— Your objective —
Match the string "Given" against each line below, and copy every line that matches.

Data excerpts
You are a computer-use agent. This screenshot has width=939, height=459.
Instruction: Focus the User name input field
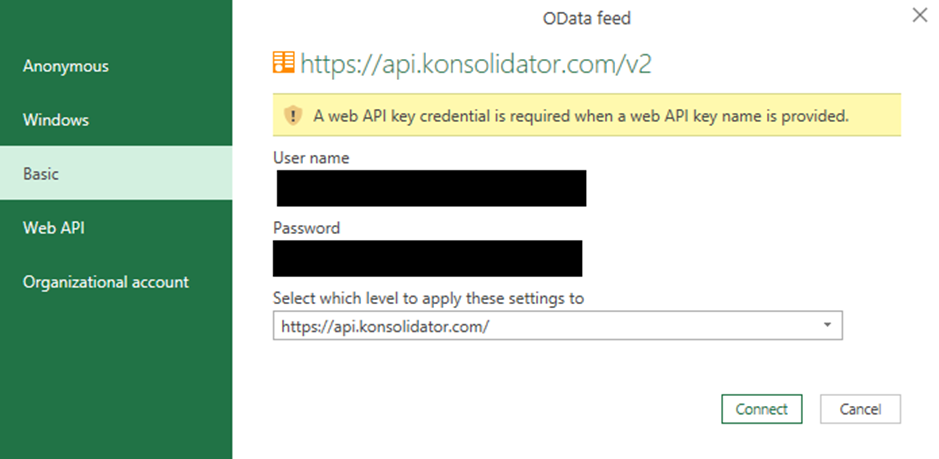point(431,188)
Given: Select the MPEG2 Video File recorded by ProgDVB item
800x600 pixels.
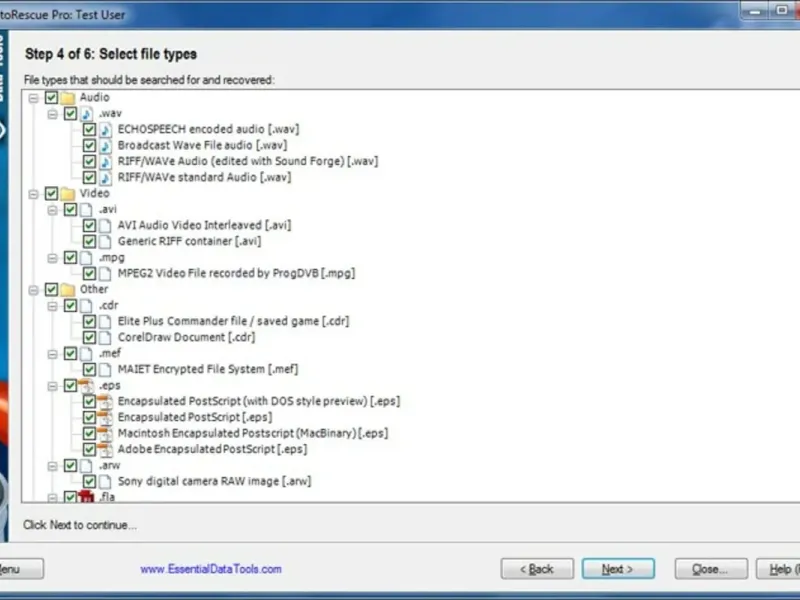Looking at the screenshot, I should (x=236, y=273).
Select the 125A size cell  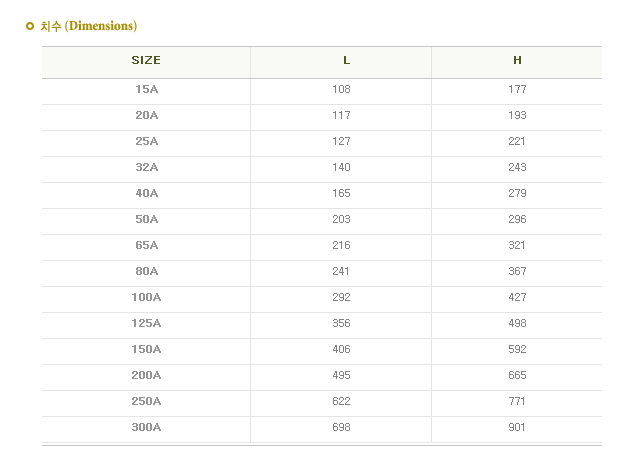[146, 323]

==

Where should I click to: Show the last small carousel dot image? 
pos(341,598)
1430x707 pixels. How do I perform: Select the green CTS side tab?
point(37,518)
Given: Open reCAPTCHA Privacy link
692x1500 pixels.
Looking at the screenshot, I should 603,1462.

* * *

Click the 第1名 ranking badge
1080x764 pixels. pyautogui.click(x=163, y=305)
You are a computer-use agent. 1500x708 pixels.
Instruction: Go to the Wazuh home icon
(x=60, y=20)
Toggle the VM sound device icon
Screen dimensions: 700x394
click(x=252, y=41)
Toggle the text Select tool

— Output for this task —
Given: Select the MPEG2 Video File recorded by ProgDVB item
Given: Open reCAPTCHA Privacy link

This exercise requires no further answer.